At the municipal level, last May, Evanston, Illinois, initiated payments of $25,000 to 16 Black residents to compensate for discriminatory housing practices at play between 1919 and 1969. Later, Amherst, Massachusetts’ Town Council established a $2 million reparations fund over the next 10 years to distribute similar payments to descendants of enslaved Blacks. Closer to home, Detroit’s City Council created a task force to provide recommendations to address the harms of systemic racism on Black residents, specifically targeting housing and economic development programs aimed at boosting opportunities for Black residents in Detroit. The Kalamazoo City Council’s reparations task force aims to examine discriminatory practices and the effects they’ve had on residents and hope to spread understanding of how slavery helped public and private businesses that resulted in lasting disparities in Black communities. At the local level in California, San Francisco’s own task force assessed the harm of slavery and assigned a value of $5 million each for eligible victims’ pain and suffering. The response to both the sentiment and the sum of the payout have been mixed, with older San Franciscans being witness to a host of “task forces” that have never produced any sustainable change and a larger group finding the amount of money to be unrealistic in the face of city budget cuts/shortages. The city’s mayor, London Breed, has been noncommittal on the restitution payments, preferring to focus on more practical solutions, like housing subsidies and her “Dream Keeper” initiative, which hopes to invest $60 million into the Black community by way of youth development, arts and culture, and workforce development programs.

Michigan needs to step up

Gov. Whitmer and legislative leaders should take the necessary steps to create a task force here in Michigan. Any future task force should then build on the work in Detroit and Kalamazoo rather than simply beginning to study the problem from a blank slate. The rationale for reparations is clear enough that spending time rehashing the injustices against Blacks from slavery through Jim Crow era policies and modern-day discrimination seems like grandstanding and an unnecessary delay in righting the many wrongs.
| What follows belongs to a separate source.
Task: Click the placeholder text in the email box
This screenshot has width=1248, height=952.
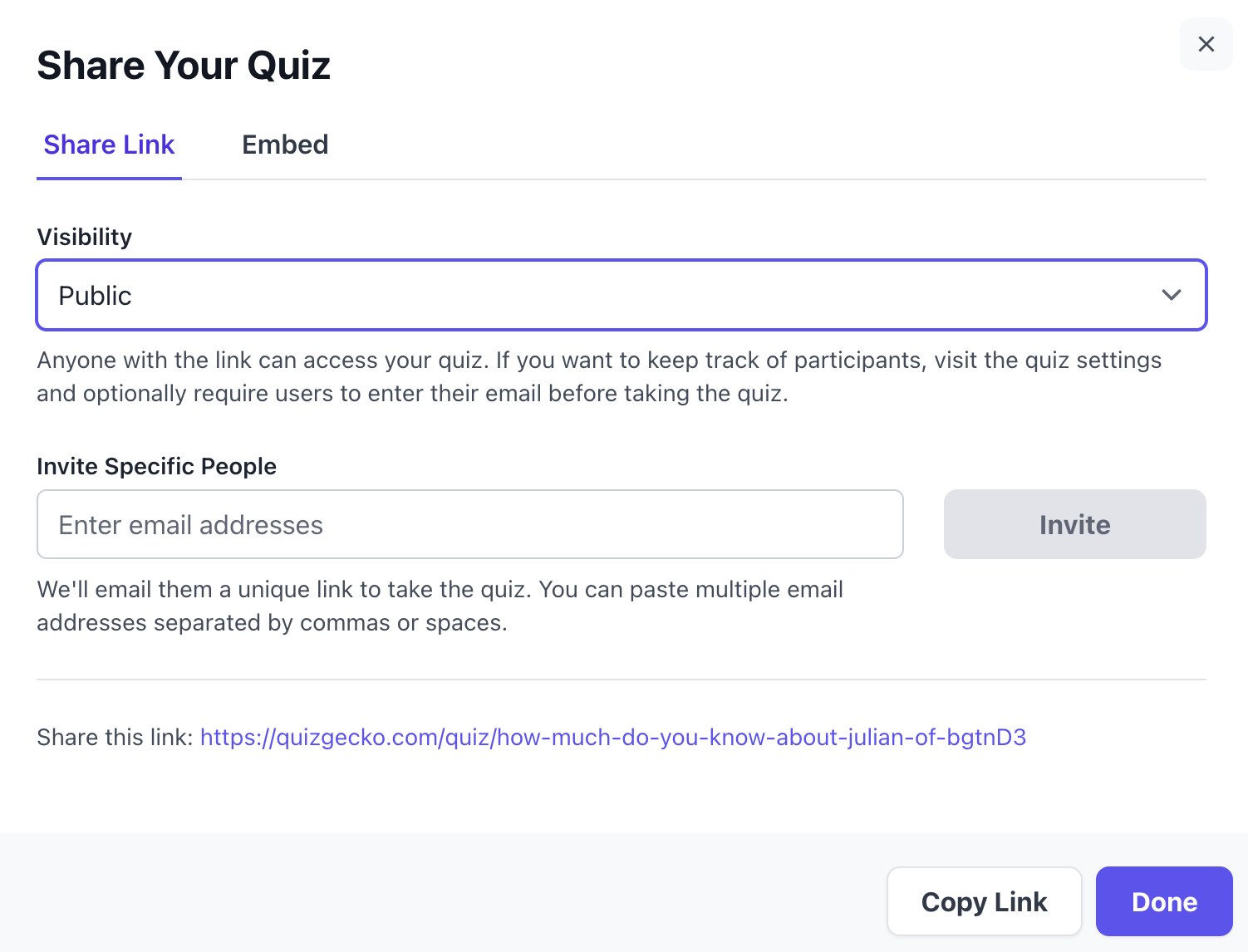Action: (190, 525)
A Michigan-commissioned group should lead with removing barriers to accessible quality education, employment, housing and capital, which are far too often still denied to most Black people in our state. Merely writing a check, even a large check, minimizes the impact of current structures that inhibit the upward mobility of Black people. Once those barriers are eliminated, investments should then be made to make whole the descendants of enslaved people and, following California’s tiered model, descendants of those who experienced the litany of further discriminatory policies.